There’s an argument that that kind of fearless attitude has even been used as inspiration for Batman over the years. Especially in the opening pages of one of the most famous comics, “Batman: The Dark Knight Returns” by Frank Miller. On the first page, Miller has Bruce Wayne (Batman’s alter ego) in a dangerous racing situation with the captions across multiple panels reading “I’ve got just under two seconds to shut this mess down and forfeit the race. The engine, angry, argues the point with me. The finish line is close, it roars. Too close. The front tire decides to turn all on its own. I laugh at it and jerk the steering wheel to the right.”

For Britten, being “The Batman” is just a nickname. One he also admitted can get old at times with overuse.
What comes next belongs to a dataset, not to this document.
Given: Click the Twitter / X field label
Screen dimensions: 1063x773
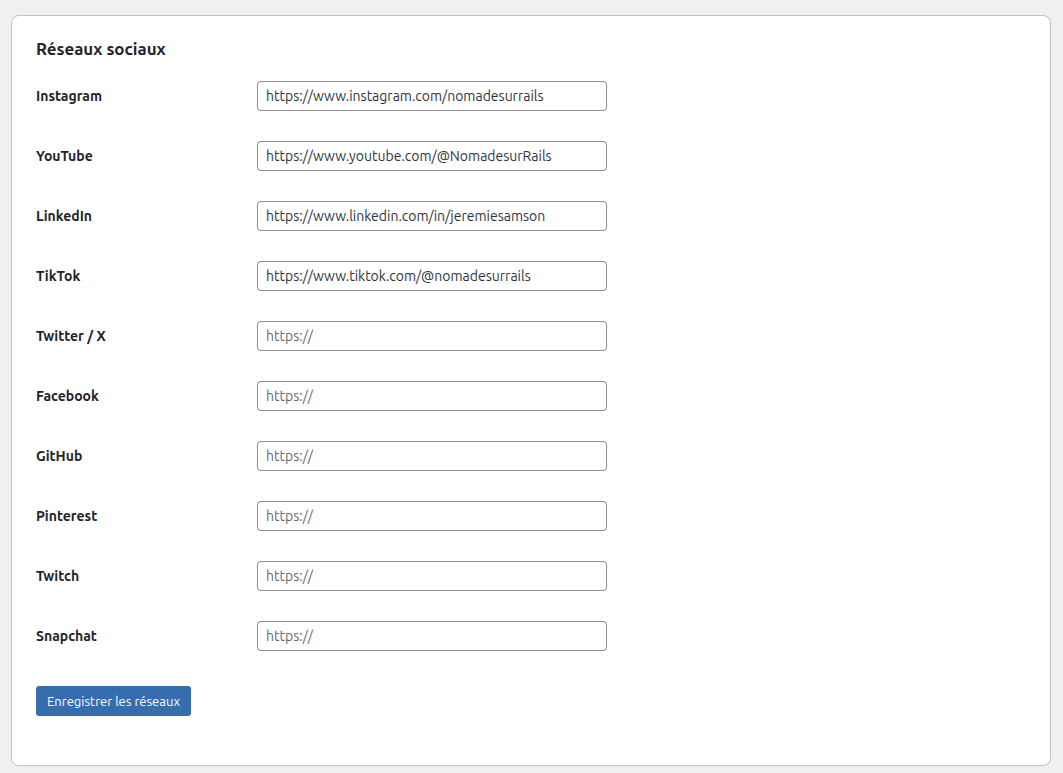Looking at the screenshot, I should [70, 336].
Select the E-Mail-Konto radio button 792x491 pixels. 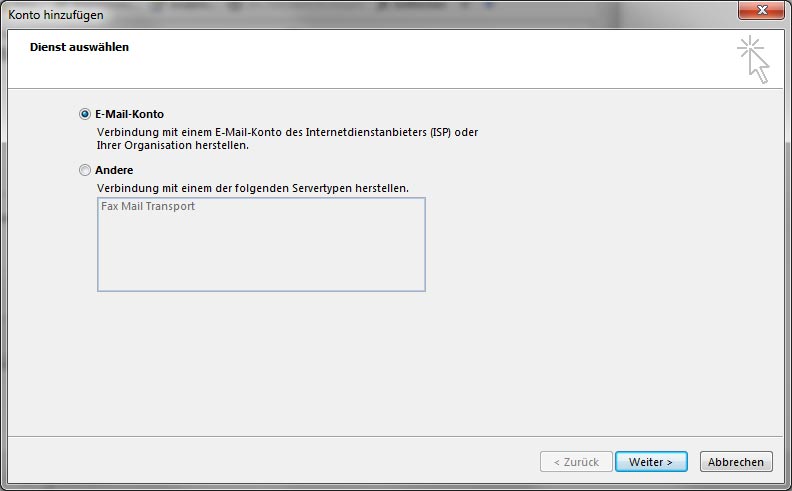pyautogui.click(x=84, y=114)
But there’s also a benefit to it that will never get old.

“People who don’t even know me, like older people walking through the pits with their kids, they’ll stop and see the Batman symbol on the car and be like, ‘Oh, hey, little Johnny, look at that. He has the Batman symbol on his car.’ And the kid comes over, ‘Oh, cool!’” Britten said. “I think some of them think you might actually be Batman. That’s a cool side.

“It is pretty cool to see, especially the younger kids, how they light up and get really interested in my racing just from the association with Batman. That’s definitely cool. Obviously, the young kids are the future of the sport. Any time you can get them engaged for whatever reason at a young age that’s a good thing. I think the kids do like, not just me with the Batman, but other drivers who have nicknames that involve superheroes or anything cool. We as adults might get a little tired of it, like feeling like it is a little cartoony, but the kids eat that stuff up. It’s definitely a cool deal for sure.”

You can see “Batman” face the likes of “Superman” Matt Sheppard and many other star drivers when the Super DIRTcar Series season continues March 25-26 at Atomic Speedway for the Rumble in the Hills.